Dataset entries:
(begin)

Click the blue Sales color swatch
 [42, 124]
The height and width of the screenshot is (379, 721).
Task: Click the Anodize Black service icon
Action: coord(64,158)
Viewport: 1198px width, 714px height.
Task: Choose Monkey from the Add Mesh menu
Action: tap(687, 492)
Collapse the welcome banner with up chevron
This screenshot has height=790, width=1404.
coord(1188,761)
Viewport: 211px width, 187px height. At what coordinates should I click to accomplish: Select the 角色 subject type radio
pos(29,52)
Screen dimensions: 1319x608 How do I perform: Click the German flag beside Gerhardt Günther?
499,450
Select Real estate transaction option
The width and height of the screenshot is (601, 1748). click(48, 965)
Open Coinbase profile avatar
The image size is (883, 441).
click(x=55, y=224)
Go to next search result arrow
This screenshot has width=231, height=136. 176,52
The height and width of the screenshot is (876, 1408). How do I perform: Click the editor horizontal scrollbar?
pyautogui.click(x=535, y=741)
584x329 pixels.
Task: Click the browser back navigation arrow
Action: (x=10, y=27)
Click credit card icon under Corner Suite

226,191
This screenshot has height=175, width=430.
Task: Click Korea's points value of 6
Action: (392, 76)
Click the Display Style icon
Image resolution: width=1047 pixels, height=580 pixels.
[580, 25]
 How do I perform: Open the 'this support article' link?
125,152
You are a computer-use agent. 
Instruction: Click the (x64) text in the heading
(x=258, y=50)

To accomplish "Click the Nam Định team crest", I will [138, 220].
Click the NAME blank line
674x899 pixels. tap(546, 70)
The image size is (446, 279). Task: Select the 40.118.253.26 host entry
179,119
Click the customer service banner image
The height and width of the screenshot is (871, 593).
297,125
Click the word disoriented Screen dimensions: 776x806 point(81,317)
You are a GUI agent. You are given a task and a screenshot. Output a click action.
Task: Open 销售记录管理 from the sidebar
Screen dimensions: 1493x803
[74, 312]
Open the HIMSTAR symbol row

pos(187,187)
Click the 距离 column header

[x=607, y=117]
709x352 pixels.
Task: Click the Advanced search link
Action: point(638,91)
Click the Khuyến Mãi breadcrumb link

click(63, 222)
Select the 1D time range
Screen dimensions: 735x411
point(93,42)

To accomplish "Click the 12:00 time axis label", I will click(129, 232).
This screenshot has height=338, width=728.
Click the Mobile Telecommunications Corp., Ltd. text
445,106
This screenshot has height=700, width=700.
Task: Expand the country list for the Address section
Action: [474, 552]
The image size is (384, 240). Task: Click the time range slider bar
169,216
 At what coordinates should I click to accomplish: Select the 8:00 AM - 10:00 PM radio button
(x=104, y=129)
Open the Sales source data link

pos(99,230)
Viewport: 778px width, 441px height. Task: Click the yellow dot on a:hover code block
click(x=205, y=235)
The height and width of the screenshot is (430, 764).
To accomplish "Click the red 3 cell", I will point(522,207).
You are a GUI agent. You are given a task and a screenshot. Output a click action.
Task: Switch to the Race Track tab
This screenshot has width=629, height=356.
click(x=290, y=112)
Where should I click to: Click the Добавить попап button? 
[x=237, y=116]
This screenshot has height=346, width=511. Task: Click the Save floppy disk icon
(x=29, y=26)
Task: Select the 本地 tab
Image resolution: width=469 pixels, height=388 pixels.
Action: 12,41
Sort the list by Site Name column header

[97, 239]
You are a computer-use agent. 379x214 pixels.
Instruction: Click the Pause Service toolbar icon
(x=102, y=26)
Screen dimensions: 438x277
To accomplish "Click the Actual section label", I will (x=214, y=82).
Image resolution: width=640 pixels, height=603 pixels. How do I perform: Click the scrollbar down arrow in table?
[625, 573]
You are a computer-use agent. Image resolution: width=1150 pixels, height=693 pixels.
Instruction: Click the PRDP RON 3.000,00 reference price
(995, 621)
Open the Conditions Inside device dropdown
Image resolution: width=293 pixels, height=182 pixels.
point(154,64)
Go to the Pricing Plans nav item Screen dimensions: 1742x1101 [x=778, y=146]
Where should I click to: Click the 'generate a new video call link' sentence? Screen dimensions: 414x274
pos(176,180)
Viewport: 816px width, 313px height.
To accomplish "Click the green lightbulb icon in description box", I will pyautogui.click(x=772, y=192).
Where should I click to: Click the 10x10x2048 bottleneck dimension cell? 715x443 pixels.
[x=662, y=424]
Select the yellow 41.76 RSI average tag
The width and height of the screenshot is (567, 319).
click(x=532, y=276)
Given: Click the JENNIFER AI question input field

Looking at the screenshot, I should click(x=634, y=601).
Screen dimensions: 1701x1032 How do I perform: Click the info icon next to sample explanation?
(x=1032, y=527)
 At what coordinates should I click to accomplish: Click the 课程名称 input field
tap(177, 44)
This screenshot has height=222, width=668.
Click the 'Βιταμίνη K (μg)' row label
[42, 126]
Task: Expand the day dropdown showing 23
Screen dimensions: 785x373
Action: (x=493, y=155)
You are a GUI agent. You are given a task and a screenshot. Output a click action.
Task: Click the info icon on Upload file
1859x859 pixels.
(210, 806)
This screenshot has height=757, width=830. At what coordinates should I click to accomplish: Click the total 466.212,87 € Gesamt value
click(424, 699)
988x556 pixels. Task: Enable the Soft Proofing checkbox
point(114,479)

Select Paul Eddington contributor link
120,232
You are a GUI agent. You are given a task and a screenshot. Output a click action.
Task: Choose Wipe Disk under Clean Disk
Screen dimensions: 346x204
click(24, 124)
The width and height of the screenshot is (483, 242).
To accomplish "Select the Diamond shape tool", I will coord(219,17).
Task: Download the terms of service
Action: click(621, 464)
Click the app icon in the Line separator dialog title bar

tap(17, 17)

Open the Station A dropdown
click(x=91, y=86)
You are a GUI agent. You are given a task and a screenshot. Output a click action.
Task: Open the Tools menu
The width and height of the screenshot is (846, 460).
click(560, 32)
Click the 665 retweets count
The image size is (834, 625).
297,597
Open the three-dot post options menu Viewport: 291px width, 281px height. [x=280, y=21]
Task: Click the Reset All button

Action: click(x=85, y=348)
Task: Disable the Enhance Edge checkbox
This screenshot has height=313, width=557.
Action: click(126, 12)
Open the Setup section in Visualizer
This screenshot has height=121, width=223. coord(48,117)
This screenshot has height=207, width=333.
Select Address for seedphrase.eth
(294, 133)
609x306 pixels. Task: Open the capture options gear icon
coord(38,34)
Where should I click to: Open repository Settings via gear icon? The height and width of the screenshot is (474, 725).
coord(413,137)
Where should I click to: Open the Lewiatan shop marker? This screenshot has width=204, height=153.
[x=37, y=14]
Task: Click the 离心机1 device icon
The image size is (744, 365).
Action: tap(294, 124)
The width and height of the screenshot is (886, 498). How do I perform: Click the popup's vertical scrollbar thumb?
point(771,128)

(end)

* [Exercise goal] Swap every "How do I perform" in the items above for "How can I do", and leave the rest of the items unchanged.

* [The output]
Click the blue Sales color swatch
 [42, 124]
The height and width of the screenshot is (379, 721).
Task: Click the Anodize Black service icon
Action: coord(64,158)
Viewport: 1198px width, 714px height.
Task: Choose Monkey from the Add Mesh menu
Action: tap(687, 492)
Collapse the welcome banner with up chevron
This screenshot has height=790, width=1404.
coord(1188,761)
Viewport: 211px width, 187px height. At what coordinates should I click to accomplish: Select the 角色 subject type radio
pos(29,52)
Screen dimensions: 1319x608 How can I do: Click the German flag beside Gerhardt Günther?
499,450
Select Real estate transaction option
The width and height of the screenshot is (601, 1748). click(48, 965)
Open Coinbase profile avatar
The image size is (883, 441).
click(x=55, y=224)
Go to next search result arrow
This screenshot has width=231, height=136. 176,52
The height and width of the screenshot is (876, 1408). How can I do: Click the editor horizontal scrollbar?
pyautogui.click(x=535, y=741)
584x329 pixels.
Task: Click the browser back navigation arrow
Action: (x=10, y=27)
Click credit card icon under Corner Suite

226,191
This screenshot has height=175, width=430.
Task: Click Korea's points value of 6
Action: (392, 76)
Click the Display Style icon
Image resolution: width=1047 pixels, height=580 pixels.
[580, 25]
 How can I do: Open the 'this support article' link?
125,152
You are a computer-use agent. 
Instruction: Click the (x64) text in the heading
(x=258, y=50)

To accomplish "Click the Nam Định team crest", I will [138, 220].
Click the NAME blank line
674x899 pixels. tap(546, 70)
The image size is (446, 279). Task: Select the 40.118.253.26 host entry
179,119
Click the customer service banner image
The height and width of the screenshot is (871, 593).
297,125
Click the word disoriented Screen dimensions: 776x806 point(81,317)
You are a GUI agent. You are given a task and a screenshot. Output a click action.
Task: Open 销售记录管理 from the sidebar
Screen dimensions: 1493x803
[74, 312]
Open the HIMSTAR symbol row

pos(187,187)
Click the 距离 column header

[x=607, y=117]
709x352 pixels.
Task: Click the Advanced search link
Action: point(638,91)
Click the Khuyến Mãi breadcrumb link

click(63, 222)
Select the 1D time range
Screen dimensions: 735x411
point(93,42)

To accomplish "Click the 12:00 time axis label", I will click(129, 232).
This screenshot has height=338, width=728.
Click the Mobile Telecommunications Corp., Ltd. text
445,106
This screenshot has height=700, width=700.
Task: Expand the country list for the Address section
Action: [474, 552]
The image size is (384, 240). Task: Click the time range slider bar
169,216
 At what coordinates should I click to accomplish: Select the 8:00 AM - 10:00 PM radio button
(x=104, y=129)
Open the Sales source data link

pos(99,230)
Viewport: 778px width, 441px height. Task: Click the yellow dot on a:hover code block
click(x=205, y=235)
The height and width of the screenshot is (430, 764).
To accomplish "Click the red 3 cell", I will point(522,207).
You are a GUI agent. You are given a task and a screenshot. Output a click action.
Task: Switch to the Race Track tab
This screenshot has width=629, height=356.
click(x=290, y=112)
Where should I click to: Click the Добавить попап button? 
[x=237, y=116]
This screenshot has height=346, width=511. Task: Click the Save floppy disk icon
(x=29, y=26)
Task: Select the 本地 tab
Image resolution: width=469 pixels, height=388 pixels.
Action: 12,41
Sort the list by Site Name column header

[97, 239]
You are a computer-use agent. 379x214 pixels.
Instruction: Click the Pause Service toolbar icon
(x=102, y=26)
Screen dimensions: 438x277
To accomplish "Click the Actual section label", I will (x=214, y=82).
Image resolution: width=640 pixels, height=603 pixels. How can I do: Click the scrollbar down arrow in table?
[625, 573]
You are a computer-use agent. Image resolution: width=1150 pixels, height=693 pixels.
Instruction: Click the PRDP RON 3.000,00 reference price
(995, 621)
Open the Conditions Inside device dropdown
Image resolution: width=293 pixels, height=182 pixels.
point(154,64)
Go to the Pricing Plans nav item Screen dimensions: 1742x1101 [x=778, y=146]
Where should I click to: Click the 'generate a new video call link' sentence? Screen dimensions: 414x274
pos(176,180)
Viewport: 816px width, 313px height.
To accomplish "Click the green lightbulb icon in description box", I will pyautogui.click(x=772, y=192).
Where should I click to: Click the 10x10x2048 bottleneck dimension cell? 715x443 pixels.
[x=662, y=424]
Select the yellow 41.76 RSI average tag
The width and height of the screenshot is (567, 319).
click(x=532, y=276)
Given: Click the JENNIFER AI question input field

Looking at the screenshot, I should click(x=634, y=601).
Screen dimensions: 1701x1032 How can I do: Click the info icon next to sample explanation?
(x=1032, y=527)
 At what coordinates should I click to accomplish: Click the 课程名称 input field
tap(177, 44)
This screenshot has height=222, width=668.
Click the 'Βιταμίνη K (μg)' row label
[42, 126]
Task: Expand the day dropdown showing 23
Screen dimensions: 785x373
Action: (x=493, y=155)
You are a GUI agent. You are given a task and a screenshot. Output a click action.
Task: Click the info icon on Upload file
1859x859 pixels.
(210, 806)
This screenshot has height=757, width=830. At what coordinates should I click to accomplish: Click the total 466.212,87 € Gesamt value
click(424, 699)
988x556 pixels. Task: Enable the Soft Proofing checkbox
point(114,479)

Select Paul Eddington contributor link
120,232
You are a GUI agent. You are given a task and a screenshot. Output a click action.
Task: Choose Wipe Disk under Clean Disk
Screen dimensions: 346x204
click(24, 124)
The width and height of the screenshot is (483, 242).
To accomplish "Select the Diamond shape tool", I will coord(219,17).
Task: Download the terms of service
Action: click(621, 464)
Click the app icon in the Line separator dialog title bar

tap(17, 17)

Open the Station A dropdown
click(x=91, y=86)
You are a GUI agent. You are given a task and a screenshot. Output a click action.
Task: Open the Tools menu
The width and height of the screenshot is (846, 460).
click(560, 32)
Click the 665 retweets count
The image size is (834, 625).
297,597
Open the three-dot post options menu Viewport: 291px width, 281px height. [x=280, y=21]
Task: Click the Reset All button

Action: click(x=85, y=348)
Task: Disable the Enhance Edge checkbox
This screenshot has height=313, width=557.
Action: click(126, 12)
Open the Setup section in Visualizer
This screenshot has height=121, width=223. coord(48,117)
This screenshot has height=207, width=333.
Select Address for seedphrase.eth
(294, 133)
609x306 pixels. Task: Open the capture options gear icon
coord(38,34)
Where should I click to: Open repository Settings via gear icon? The height and width of the screenshot is (474, 725).
coord(413,137)
Where should I click to: Open the Lewiatan shop marker? This screenshot has width=204, height=153.
[x=37, y=14]
Task: Click the 离心机1 device icon
The image size is (744, 365).
Action: tap(294, 124)
The width and height of the screenshot is (886, 498). How can I do: Click the popup's vertical scrollbar thumb?
point(771,128)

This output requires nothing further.